As Bernhard pointed out, data fakers tend to be caught out most
of the time because they don't know how to fake realistic noise.
If you look at
http://www.globalphasing.com/buster/wiki/plugin/attachments/BRrecipCCplot/NewBusterCCplotmaterial.pdf
you will find a (still embarrassingly rough) document about the
RecSCC (Reciprocal Space Correlation Coefficient) plot that BUSTER has
been producing since its inception. I hope the explanations and
examples are useful in making clear what the various curves are and
how they should be read.
On the very last page you will see the RecSCC plot for 2HR0, that
immediately shows the two fishiest things about these faked "data":
* the light-grey and red curves are essentially indistinguishable
(except for a very short segment at the lowest resolution end),
showing that there is no bulk-solvent contribution to the Fo values;
* the blue curve is pushed down towards the ground, showing that
very poor correlation is expected between Fc and the corresponding
observable data, and the fact that it is pushed down in this way by
hugely inflated measurement error estimates is indicated by the fact
that it is the green curve (representing the deflation of expected
correlation caused by pure observational errors) that pushes it down
in this way.
Finally: the degree to which the blue curve is "unstuck" from the
red one shouts loudly that the structure from which the Fc's were
calculated could not possibly have been refined against the deposited
Fo's - if the refinement program took the Sigma(Fo)'s into account.

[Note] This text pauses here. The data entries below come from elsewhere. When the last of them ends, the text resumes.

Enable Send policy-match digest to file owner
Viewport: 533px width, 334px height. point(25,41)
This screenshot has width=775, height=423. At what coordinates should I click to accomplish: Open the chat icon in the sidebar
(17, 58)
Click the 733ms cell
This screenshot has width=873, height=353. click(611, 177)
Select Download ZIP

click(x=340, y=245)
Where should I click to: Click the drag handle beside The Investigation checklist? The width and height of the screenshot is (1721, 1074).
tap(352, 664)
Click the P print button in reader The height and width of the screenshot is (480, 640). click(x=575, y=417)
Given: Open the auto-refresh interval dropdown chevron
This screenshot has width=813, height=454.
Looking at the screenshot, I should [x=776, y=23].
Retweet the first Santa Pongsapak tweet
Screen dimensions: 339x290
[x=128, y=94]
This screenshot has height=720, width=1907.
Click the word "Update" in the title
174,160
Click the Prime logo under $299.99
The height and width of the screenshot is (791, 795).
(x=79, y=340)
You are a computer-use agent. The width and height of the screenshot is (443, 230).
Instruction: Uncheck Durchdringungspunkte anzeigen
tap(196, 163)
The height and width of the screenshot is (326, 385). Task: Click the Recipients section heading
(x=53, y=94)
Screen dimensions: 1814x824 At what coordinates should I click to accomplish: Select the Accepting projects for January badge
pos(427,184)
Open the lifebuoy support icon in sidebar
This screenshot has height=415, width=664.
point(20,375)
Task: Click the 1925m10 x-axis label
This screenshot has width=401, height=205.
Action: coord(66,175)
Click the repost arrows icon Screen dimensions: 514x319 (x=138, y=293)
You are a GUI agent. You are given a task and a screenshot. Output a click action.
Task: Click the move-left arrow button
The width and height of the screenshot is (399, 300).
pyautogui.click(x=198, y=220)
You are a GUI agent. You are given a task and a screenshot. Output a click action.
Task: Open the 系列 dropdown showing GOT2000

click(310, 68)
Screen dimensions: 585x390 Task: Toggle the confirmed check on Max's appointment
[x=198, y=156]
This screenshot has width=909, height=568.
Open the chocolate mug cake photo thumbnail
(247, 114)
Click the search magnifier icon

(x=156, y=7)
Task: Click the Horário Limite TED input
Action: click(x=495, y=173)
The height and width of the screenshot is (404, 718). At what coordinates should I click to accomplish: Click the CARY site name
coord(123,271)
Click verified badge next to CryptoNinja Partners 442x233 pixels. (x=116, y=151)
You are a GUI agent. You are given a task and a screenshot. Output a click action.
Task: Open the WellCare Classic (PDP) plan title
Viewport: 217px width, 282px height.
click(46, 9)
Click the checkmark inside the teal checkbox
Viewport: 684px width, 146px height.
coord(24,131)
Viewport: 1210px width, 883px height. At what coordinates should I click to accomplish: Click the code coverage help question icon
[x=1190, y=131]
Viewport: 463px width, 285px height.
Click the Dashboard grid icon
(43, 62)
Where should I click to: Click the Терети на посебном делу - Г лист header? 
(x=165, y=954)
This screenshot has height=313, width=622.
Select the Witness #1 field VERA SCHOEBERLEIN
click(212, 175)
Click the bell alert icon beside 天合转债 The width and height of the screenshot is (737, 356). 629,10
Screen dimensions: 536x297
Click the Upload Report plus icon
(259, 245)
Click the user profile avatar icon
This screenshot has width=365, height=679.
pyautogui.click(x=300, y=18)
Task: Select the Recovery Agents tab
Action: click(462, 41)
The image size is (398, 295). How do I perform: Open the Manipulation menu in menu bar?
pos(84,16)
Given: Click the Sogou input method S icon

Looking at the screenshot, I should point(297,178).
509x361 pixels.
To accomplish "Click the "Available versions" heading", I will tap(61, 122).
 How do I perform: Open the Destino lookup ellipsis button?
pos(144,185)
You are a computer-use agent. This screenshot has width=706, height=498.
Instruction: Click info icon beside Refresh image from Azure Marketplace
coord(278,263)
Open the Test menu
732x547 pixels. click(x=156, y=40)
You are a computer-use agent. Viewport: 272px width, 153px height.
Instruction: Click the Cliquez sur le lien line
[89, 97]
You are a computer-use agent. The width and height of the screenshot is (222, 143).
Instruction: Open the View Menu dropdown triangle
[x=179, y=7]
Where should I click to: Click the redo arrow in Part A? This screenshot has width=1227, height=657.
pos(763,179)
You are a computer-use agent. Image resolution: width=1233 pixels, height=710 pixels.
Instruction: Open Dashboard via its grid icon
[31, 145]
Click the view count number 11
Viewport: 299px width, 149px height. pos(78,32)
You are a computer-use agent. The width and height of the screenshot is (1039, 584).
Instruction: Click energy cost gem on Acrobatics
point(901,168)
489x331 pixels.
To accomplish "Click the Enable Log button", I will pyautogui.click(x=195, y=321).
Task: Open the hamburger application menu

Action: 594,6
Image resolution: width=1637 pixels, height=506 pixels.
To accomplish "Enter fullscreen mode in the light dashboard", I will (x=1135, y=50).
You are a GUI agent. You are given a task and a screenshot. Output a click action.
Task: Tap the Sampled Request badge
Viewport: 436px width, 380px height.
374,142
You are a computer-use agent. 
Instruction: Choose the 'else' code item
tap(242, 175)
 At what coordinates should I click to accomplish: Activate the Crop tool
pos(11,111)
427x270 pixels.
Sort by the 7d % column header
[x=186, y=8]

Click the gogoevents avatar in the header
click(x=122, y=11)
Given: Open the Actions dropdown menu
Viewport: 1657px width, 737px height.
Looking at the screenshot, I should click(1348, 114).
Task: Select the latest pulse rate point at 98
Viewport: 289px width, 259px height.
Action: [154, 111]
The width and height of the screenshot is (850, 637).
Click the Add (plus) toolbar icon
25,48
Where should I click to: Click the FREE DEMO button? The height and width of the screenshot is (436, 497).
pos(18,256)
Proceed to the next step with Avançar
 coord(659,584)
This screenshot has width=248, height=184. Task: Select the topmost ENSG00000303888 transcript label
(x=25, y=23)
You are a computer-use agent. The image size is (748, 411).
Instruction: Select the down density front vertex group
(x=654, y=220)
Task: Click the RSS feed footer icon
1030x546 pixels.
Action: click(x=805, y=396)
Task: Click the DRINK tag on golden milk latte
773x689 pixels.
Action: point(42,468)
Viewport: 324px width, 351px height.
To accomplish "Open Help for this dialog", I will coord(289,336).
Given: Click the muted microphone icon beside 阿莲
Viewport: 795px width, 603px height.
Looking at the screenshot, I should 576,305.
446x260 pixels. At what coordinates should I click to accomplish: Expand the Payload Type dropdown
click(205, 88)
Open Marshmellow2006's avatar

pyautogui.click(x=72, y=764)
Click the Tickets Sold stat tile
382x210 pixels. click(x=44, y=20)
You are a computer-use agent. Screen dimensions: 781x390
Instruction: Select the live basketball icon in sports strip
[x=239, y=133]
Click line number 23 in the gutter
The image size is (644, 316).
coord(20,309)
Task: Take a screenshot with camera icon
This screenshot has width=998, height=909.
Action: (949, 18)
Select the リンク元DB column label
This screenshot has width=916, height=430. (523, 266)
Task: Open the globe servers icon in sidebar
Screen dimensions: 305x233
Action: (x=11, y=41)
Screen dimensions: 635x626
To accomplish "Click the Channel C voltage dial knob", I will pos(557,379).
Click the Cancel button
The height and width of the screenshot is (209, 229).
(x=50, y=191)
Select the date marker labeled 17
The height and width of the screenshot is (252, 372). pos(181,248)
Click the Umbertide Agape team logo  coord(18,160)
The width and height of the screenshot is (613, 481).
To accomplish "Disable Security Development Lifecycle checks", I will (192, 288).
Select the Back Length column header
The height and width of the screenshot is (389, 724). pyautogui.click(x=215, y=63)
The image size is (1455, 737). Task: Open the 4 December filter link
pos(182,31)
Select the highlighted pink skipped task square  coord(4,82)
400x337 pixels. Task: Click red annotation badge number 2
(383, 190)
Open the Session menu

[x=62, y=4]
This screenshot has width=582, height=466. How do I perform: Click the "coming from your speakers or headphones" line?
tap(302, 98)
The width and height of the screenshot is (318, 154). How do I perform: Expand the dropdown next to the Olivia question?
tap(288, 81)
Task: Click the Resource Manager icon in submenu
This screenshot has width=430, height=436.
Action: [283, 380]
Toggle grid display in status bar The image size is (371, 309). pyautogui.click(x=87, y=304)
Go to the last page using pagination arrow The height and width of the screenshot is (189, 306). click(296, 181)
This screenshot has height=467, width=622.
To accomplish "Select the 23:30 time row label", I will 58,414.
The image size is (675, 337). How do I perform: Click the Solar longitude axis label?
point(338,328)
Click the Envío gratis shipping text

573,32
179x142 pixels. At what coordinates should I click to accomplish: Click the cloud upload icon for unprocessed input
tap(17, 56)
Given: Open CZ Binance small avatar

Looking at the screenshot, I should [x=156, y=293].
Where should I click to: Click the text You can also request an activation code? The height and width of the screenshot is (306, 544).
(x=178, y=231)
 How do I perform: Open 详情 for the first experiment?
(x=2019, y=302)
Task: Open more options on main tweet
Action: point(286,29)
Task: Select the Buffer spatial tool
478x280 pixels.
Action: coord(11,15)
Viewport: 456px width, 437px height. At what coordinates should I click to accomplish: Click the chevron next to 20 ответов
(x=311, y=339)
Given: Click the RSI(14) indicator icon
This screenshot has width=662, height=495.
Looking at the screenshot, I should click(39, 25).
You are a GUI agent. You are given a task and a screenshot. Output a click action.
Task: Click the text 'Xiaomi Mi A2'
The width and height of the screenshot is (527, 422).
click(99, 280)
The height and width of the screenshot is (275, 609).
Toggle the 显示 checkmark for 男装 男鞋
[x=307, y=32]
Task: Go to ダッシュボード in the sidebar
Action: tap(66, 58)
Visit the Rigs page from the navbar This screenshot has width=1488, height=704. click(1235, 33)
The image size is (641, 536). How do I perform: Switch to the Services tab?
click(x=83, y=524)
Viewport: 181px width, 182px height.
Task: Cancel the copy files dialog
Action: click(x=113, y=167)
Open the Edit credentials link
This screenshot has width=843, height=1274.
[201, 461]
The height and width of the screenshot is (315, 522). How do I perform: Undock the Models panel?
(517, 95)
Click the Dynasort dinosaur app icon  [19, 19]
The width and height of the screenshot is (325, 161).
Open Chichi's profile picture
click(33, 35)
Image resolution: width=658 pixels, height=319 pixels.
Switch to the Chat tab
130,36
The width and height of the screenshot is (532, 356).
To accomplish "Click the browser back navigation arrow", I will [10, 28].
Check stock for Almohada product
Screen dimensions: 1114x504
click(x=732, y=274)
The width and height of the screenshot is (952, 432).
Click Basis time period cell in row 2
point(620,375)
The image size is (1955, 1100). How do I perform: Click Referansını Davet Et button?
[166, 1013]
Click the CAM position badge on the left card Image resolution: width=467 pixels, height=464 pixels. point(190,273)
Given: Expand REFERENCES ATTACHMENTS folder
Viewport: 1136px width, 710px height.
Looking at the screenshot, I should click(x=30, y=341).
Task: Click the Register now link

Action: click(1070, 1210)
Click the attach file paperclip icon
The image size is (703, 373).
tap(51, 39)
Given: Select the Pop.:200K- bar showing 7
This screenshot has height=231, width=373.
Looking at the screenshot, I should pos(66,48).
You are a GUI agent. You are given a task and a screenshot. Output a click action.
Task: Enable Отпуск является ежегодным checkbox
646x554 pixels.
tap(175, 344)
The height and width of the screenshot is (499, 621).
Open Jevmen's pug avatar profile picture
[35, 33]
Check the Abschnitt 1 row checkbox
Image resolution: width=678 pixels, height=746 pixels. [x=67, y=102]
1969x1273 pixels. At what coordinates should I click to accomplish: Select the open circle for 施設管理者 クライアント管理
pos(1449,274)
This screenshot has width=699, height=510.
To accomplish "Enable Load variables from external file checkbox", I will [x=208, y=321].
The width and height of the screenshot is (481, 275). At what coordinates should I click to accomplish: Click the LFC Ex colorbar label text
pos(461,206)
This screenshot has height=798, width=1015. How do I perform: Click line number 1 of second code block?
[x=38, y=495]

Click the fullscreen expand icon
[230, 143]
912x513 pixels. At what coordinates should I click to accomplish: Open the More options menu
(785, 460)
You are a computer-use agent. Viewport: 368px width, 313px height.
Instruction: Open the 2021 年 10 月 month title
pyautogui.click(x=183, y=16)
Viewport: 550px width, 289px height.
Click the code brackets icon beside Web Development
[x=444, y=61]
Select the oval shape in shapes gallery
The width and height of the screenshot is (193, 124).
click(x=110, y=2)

I would therefore venture to say that the computation and
analysis of this RecSCC plot would definitely be part of the
"isitfraudulent" script you are dreaming about.
With best wishes,
Gerard.
--
On Thu, Apr 14, 2016 at 02:15:21PM +0000, Jonathan Davies wrote:
> Dear all,
>
> Below is more of a thought experiment than anything else:
>
> Given all the tools that the community has produced for structure
> validation (WHAT_CHECK, Molprobity etc.) , would it be possible write a
> script which outputs (with some degree of certainty) whether a structure
> is fraudulent or not?
>
> I'm thinking along the lines of:
>
> % isitfraudulent -pdb 2HR0.pdb -mtz 2HR0.mtz
>
> Output:
> FRAUD!
>
>
> Jonathan
|